Automaker Ford Motor Co. (F) posted a $2.6 billion quarterly profit on Friday, the company’s fifth consecutive quarterly profit, but warned that the second half of the year will be slower than the first half.
The only American auto maker not to file for Chapter 11 bankruptcy or seek emergency federal aid said it earned $2.6 billion, or 61 cents a share, up from $2.3 billion, or 69 cents per share, from a year ago.
Revenue during the quarter was $31.3 billion, up $4.5 billion from last year.
Ford’s results easily exceed analysts’ expectations, who were looking for the Detroit automaker to earn 40 cents a share on revenues $29.8 billion, according to data by Thomson Reuters.
Like its major U.S. competitors, Ford has been slimming its brands and product offerings to focus on specific models that have lots of available features. The company affirmed its intent to phase out the Mercury brand to focus on Ford and Lincoln vehicles.
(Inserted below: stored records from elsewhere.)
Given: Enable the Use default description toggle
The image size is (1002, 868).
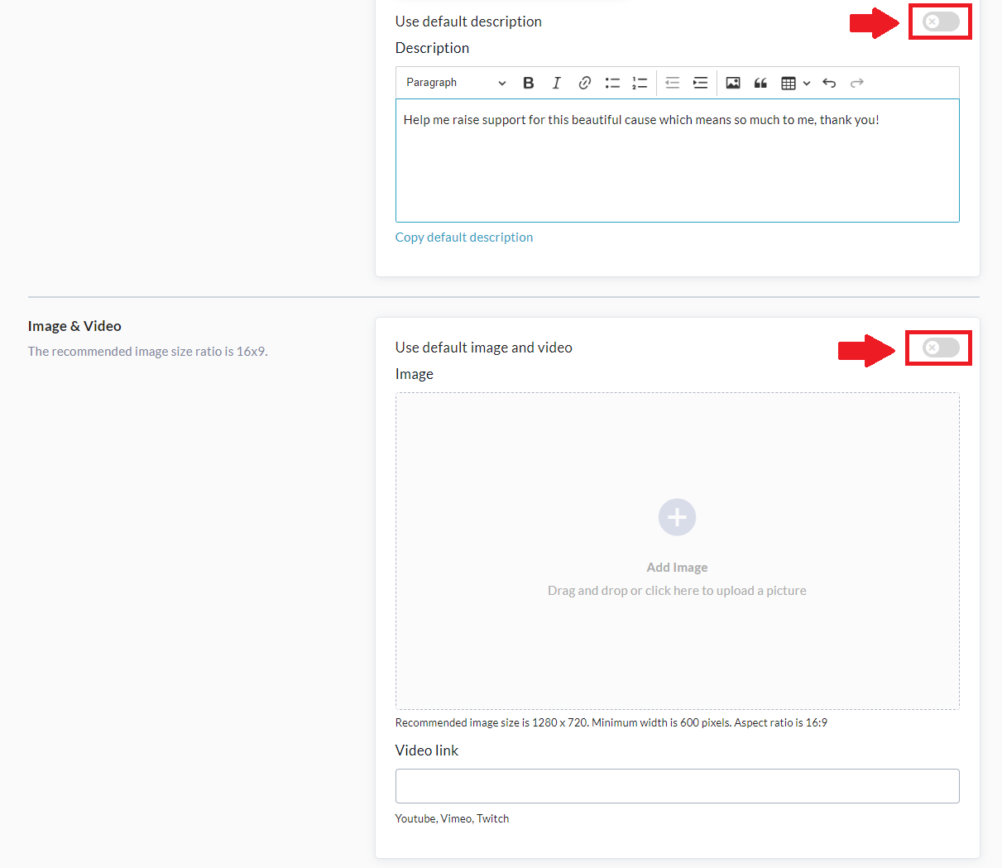Looking at the screenshot, I should click(941, 22).
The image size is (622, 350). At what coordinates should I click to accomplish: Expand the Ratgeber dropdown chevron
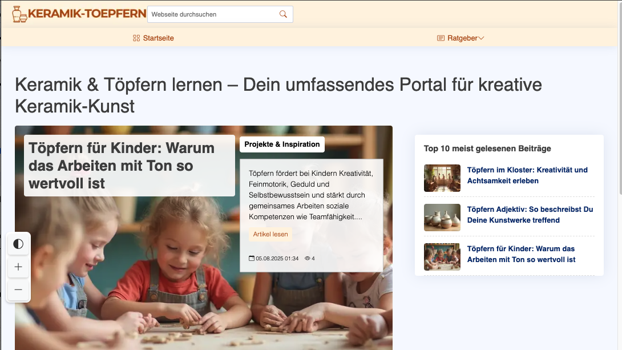coord(481,38)
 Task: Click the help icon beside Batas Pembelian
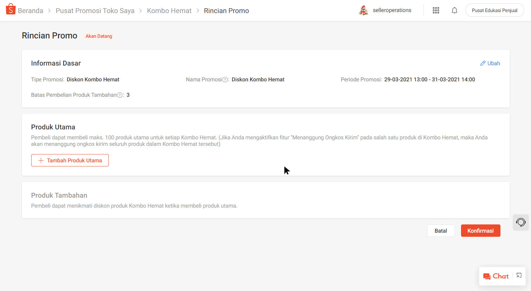point(120,95)
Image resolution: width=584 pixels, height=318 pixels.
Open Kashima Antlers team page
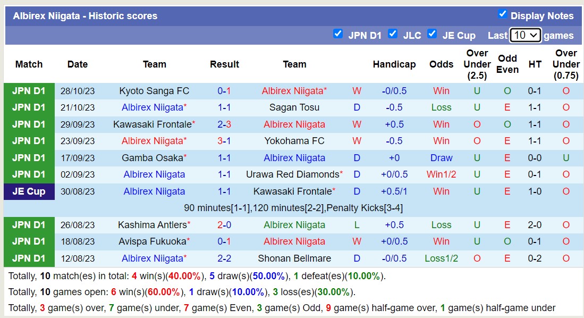tap(152, 225)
"We delivered a very strong second quarter and first half of 2010 and are ahead of where we thought we would be despite the still-challenging business conditions," said Ford President and CEO Alan Mulally in a statement.
North America was Ford’s biggest profit driver this quarter, with the division reporting net revenues of $1.2 billion compared with a loss of $899 million last year.
Ford’s other geographic divisions -- South America, Europe and Asia Pacific Africa -- also all reported pre-tax profits.
The company paid down $7 billion in debt in the quarter, leaving the company with automotive debt of $27.3 billion versus the company’s cash position of $21.9 billion. The company expects that in 2011 it will move into a net-cash position, a notable move for a industry that has been rattled with debt for decades.